Oversized shipments depart from Port of Wilma
Mini-megaloads were scheduled to depart the Port of Wilma on Tuesday night and make their way to Montana via U.S. Highway 95 and Interstate 90.
According to a news release from the Idaho Transportation Department (ITD), the four loads to be moved by the shipping company Omega Morgan are 20.1 feet wide, 15.6 feet tall, 75 feet long, and weigh less than 80,000 pounds. Although far smaller than the 21-foot-wide, 255-foot-long, and 644,00-pound megaloads that spawned protests and a federal court injunction on U.S. Highway 12 in August, they still required flagging teams and pilot cars. The mini-megaloads also had the potential to cause delays lasting as long as 15 minutes, according to the state.
[ITD lies:] “This is smaller, lighter equipment,” said Adam Rush, a spokesman for the transportation department. “This is different equipment; they are called sump sections; it is different from the piece of equipment that is still at the Port of Wilma [because it is no longer attached to it…].” (WIRT emphasis)
In August, the shipment of a massive water evaporator east on U.S. Highway 12, through a portion of the Nez Perce-Clearwater National Forest, led to four nights of protests, dozens of arrests, and a court case filed by the Nez Perce Tribe and Idaho Rivers United against the U.S. Forest Service. In that case, federal Judge B. Lynn Winmill forced the Forest Service to close the highway to the shipments pending a study by the agency on their effects and consultation with the tribe.

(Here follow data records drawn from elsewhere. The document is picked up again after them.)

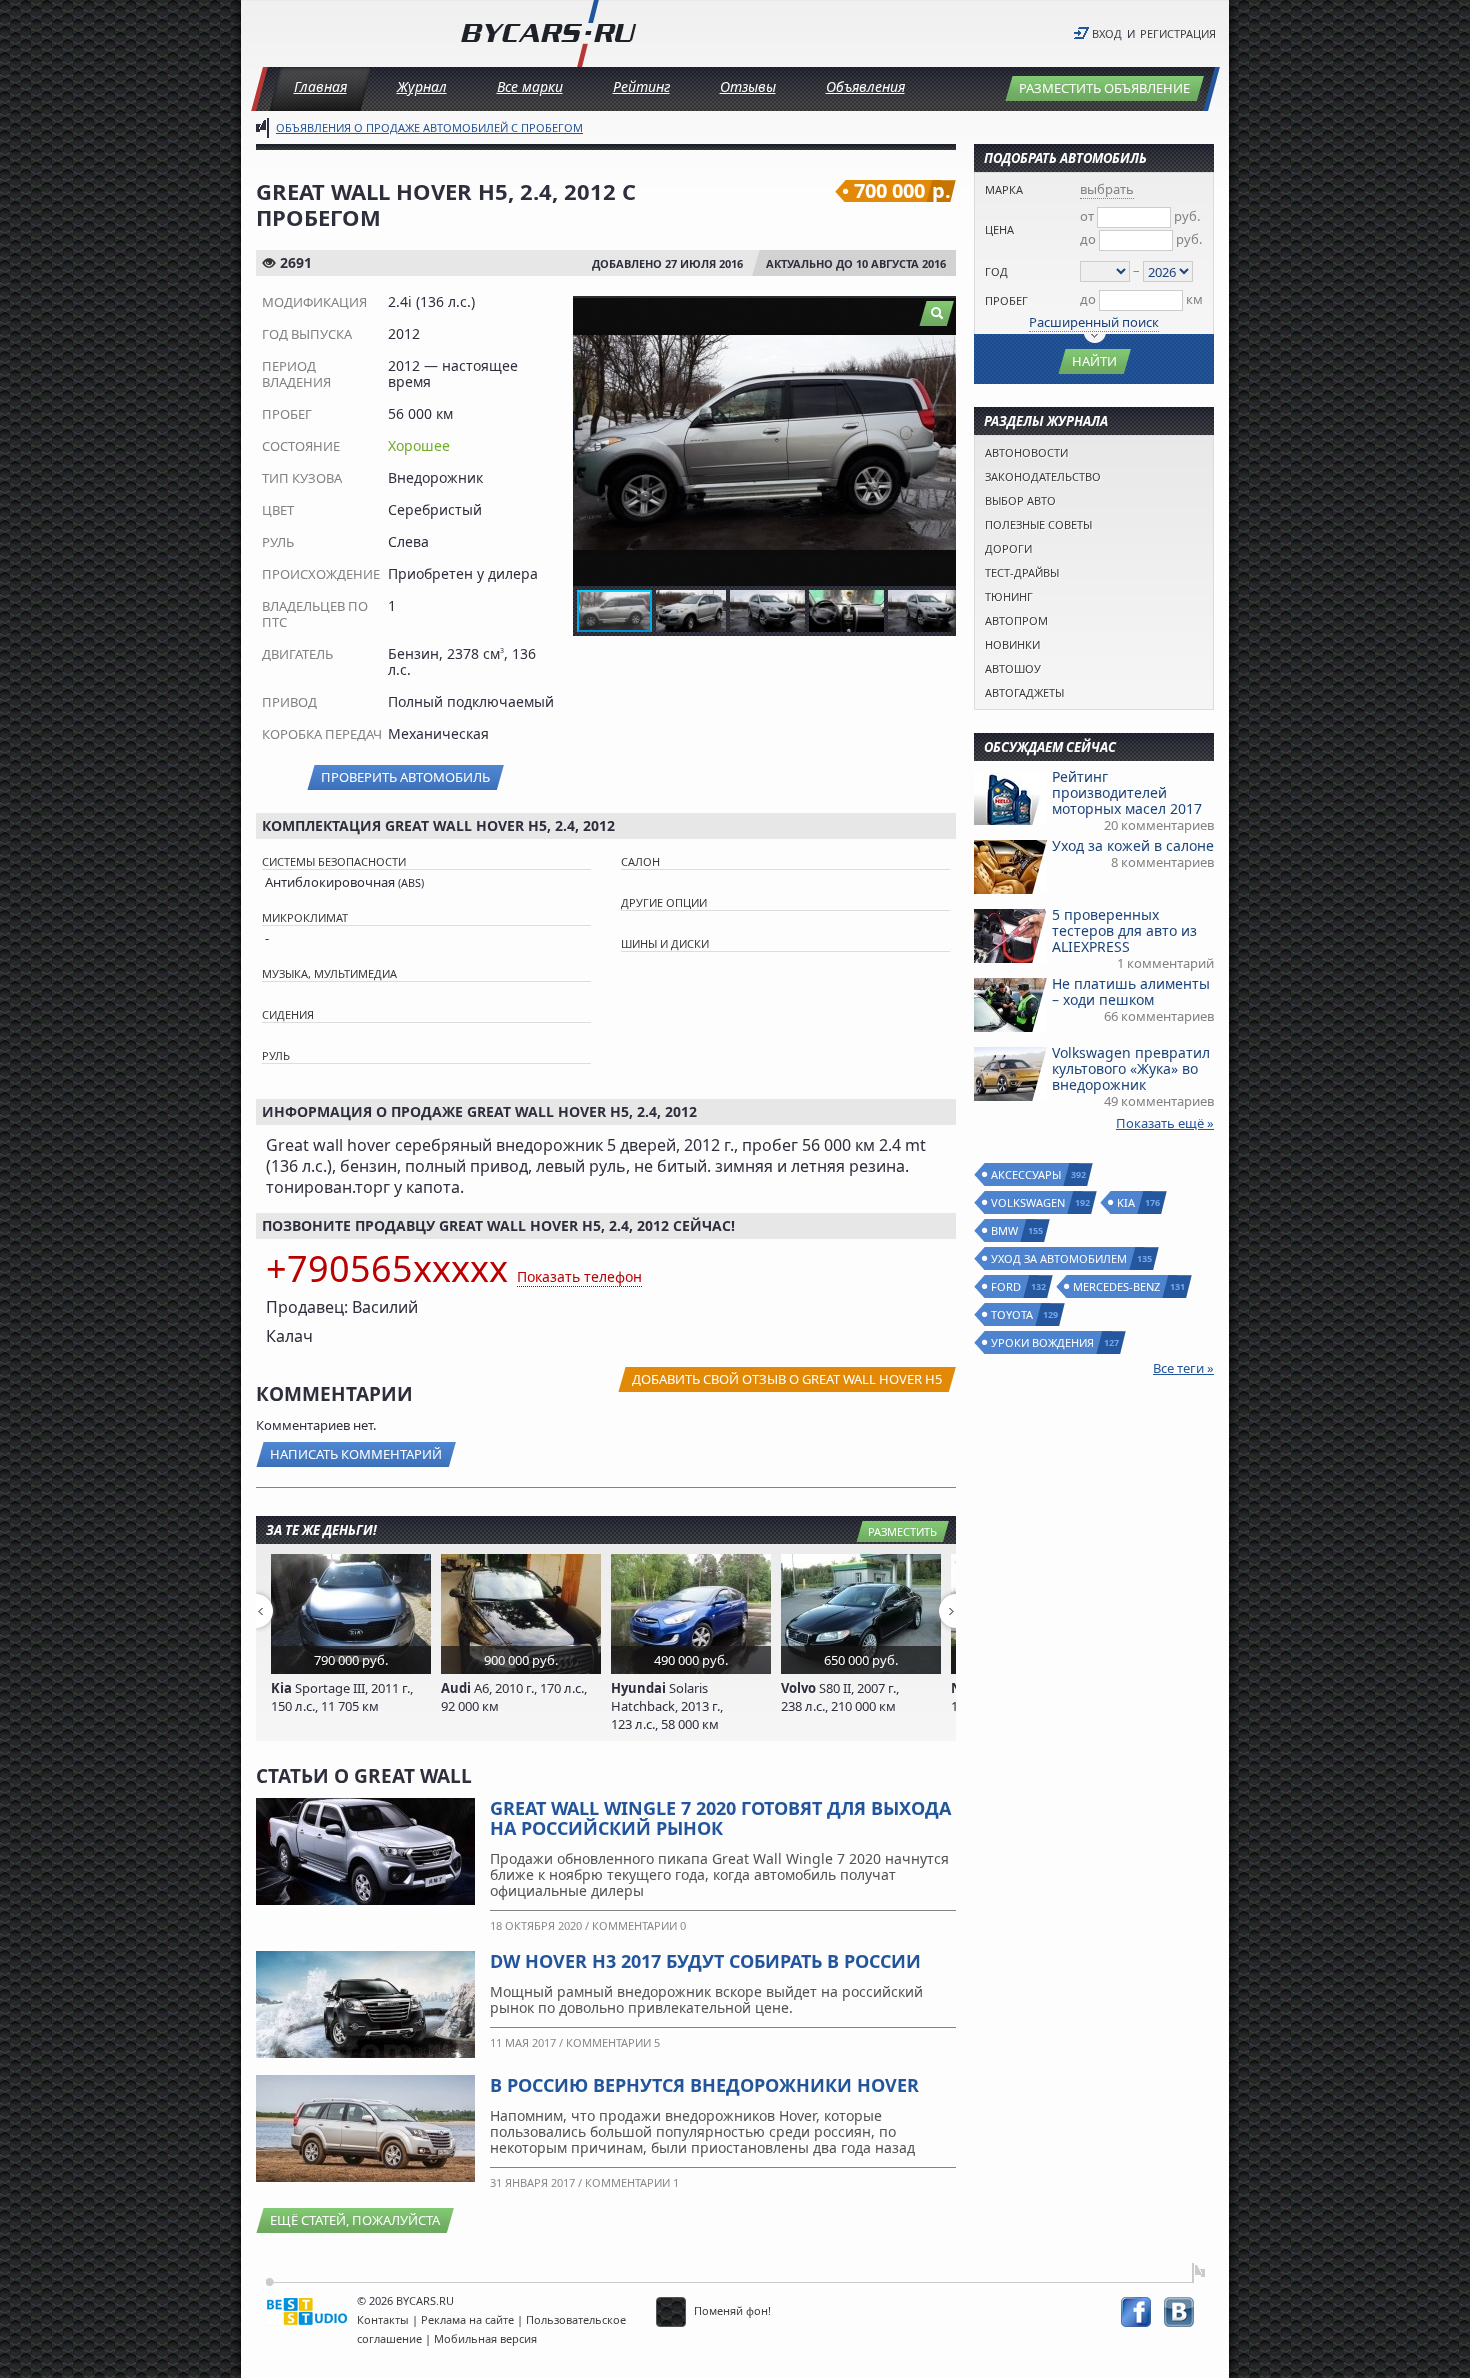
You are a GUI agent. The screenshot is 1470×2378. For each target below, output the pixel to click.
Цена (999, 229)
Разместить (902, 1531)
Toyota (1013, 1314)
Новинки (1012, 644)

Winmill’s injunction stalled plans by Resources Conservation Company International, a subsidiary of General Electric Company (GE) that built the equipment to be used in the tar sands fields of Alberta, Canada, to transport as many as eight similar-sized loads on the highway. One remains in limbo at the Port of Wilma, where it was shipped by barge.
The company asked Winmill to reconsider his decision last month. He did, but refused to stay the injunction. On Friday, the company filed a notice of appeal with the U.S. Ninth Circuit Court of Appeals.
LuJean Smith, global communications leader for GE Water Process Technologies, declined to comment on the appeal or Tuesday’s shipments. The transportation department did not indicate the destination of the smaller loads [which is the same, as a piece of the evaporator…].